Merge pull request #206 from eweitz/assemblies-list

eweitz · web-flow · commit 1fd0244be7b5 · 2020-05-14T07:48:36.000-04:00
List assemblies
diff --git a/scripts/python/list_assemblies.py b/scripts/python/list_assemblies.py
@@ -0,0 +1,240 @@
+'''Write TSV file of high-quality genome assemblies by organism
+
+Output file has one row per assembly, with columns for:
+
+* Organism scientific name (e.g. Homo sapiens, Macaca fascicularis)
+* Organism common name (e.g. human, crab-eating macaque)
+* Assembly name (e.g. GRCh38, Macaca_fascicularis_5.0)
+* Assembly accession (e.g. GCA_000001405.28, GCA_000364345.1)
+
+EXAMPLES
+
+python3 list_assemblies.py
+'''
+
+import argparse
+import json
+import math
+import os
+import urllib.request as request
+
+parser = argparse.ArgumentParser(
+    description=__doc__,
+    formatter_class=argparse.RawDescriptionHelpFormatter)

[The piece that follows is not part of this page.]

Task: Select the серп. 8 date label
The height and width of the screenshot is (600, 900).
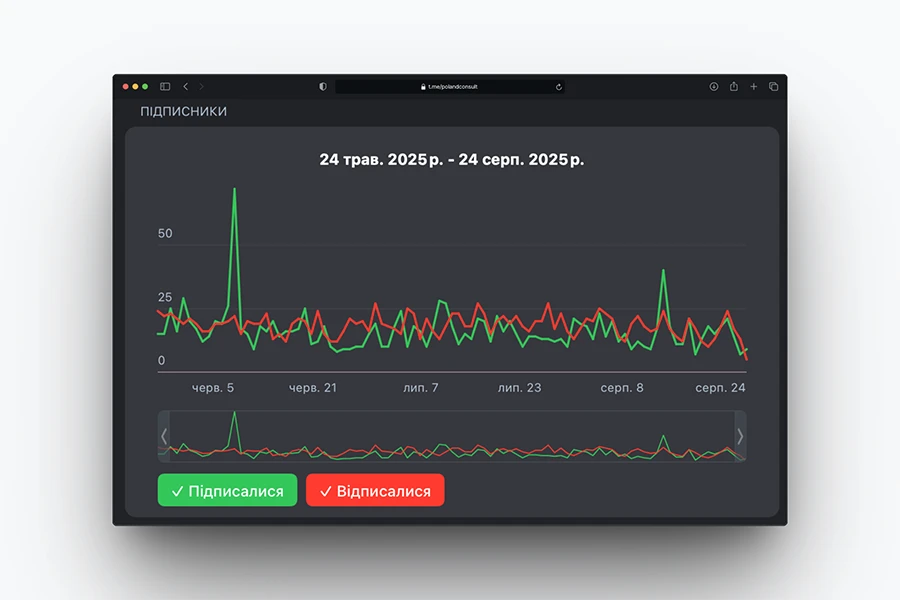Action: click(622, 388)
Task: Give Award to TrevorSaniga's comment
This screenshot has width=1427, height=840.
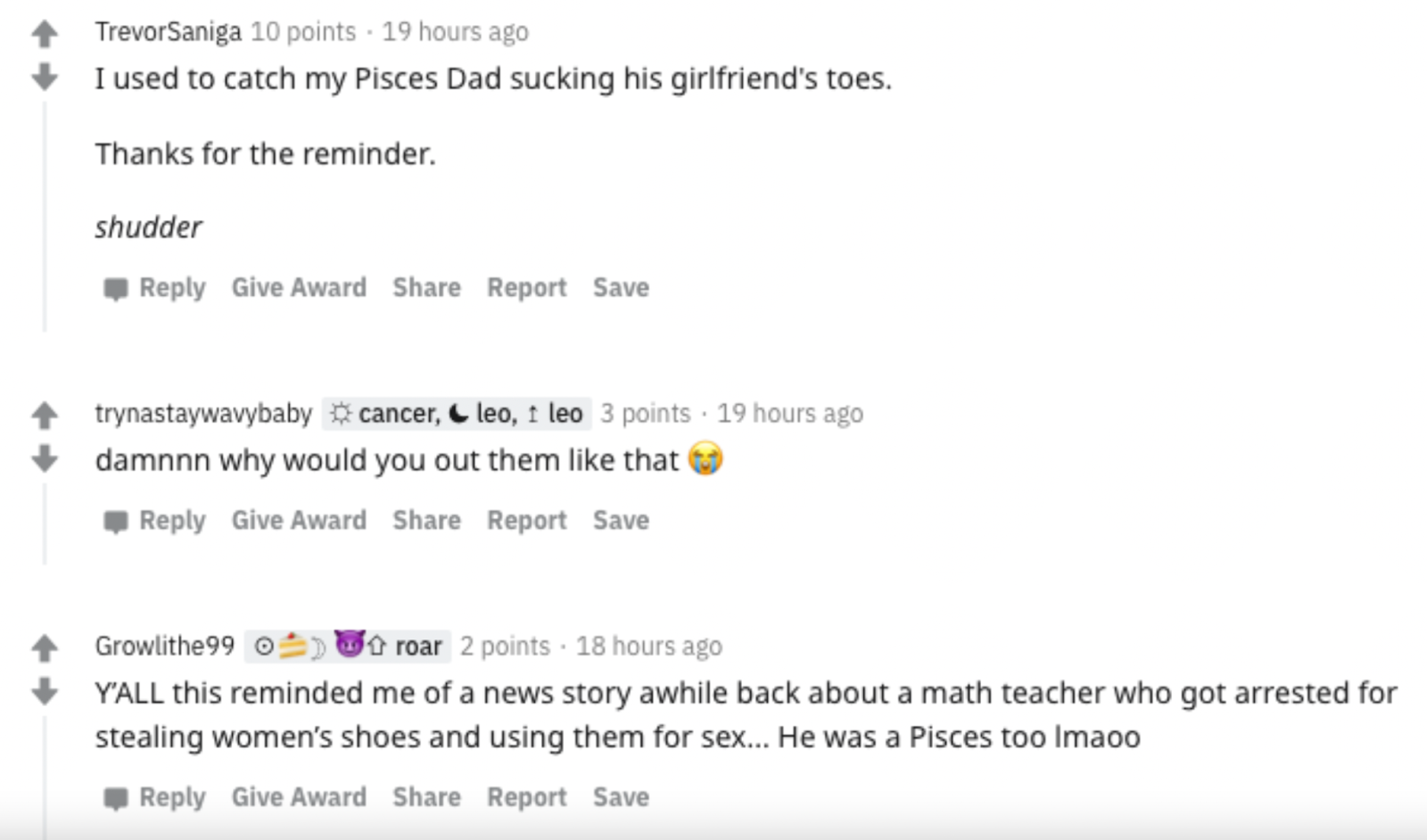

+parser.add_argument('--output-dir',
+                    help='Directory to send output data to',
+                    default='')
+
+args = parser.parse_args()
+output_dir = args.output_dir
+
+if len(output_dir) > 0 and output_dir[0] != '':
+    output_dir = '/' + output_dir
+
+asms_path = 'assembly_summary.txt'
+asms_path_historical = 'assembly_summary_historical.txt'
+
+eutils_base = 'https://eutils.ncbi.nlm.nih.gov/entrez/eutils'
+esummary_base = eutils_base + '/esummary.fcgi'
+
+def fetch_asm_summary(group, group_asms_path, group_asms_historical_path):
+    '''Retrieve NCBI assembly summary TSV file by organism group
+
+    Fetched files are written locally as a cache
+    '''
+
+    path_versions = {
+        'current': group_asms_path,
+        'historical': group_asms_historical_path,
+    }
+    for version in path_versions:
+        path = path_versions[version]
+        if version is 'current':
+            leaf = f'{group}/{asms_path}'
+        else:
+            leaf = f'{group}/{asms_path_historical}'
+
+        if os.path.exists(path) == False:
+            # Example URL:
+            # https://ftp.ncbi.nlm.nih.gov/genomes/genbank/vertebrate_mammalian/assembly_summary.txt
+            url = f'https://ftp.ncbi.nlm.nih.gov/genomes/genbank/{leaf}'
+            with request.urlopen(url) as response:
+                data = response.read().decode('utf-8')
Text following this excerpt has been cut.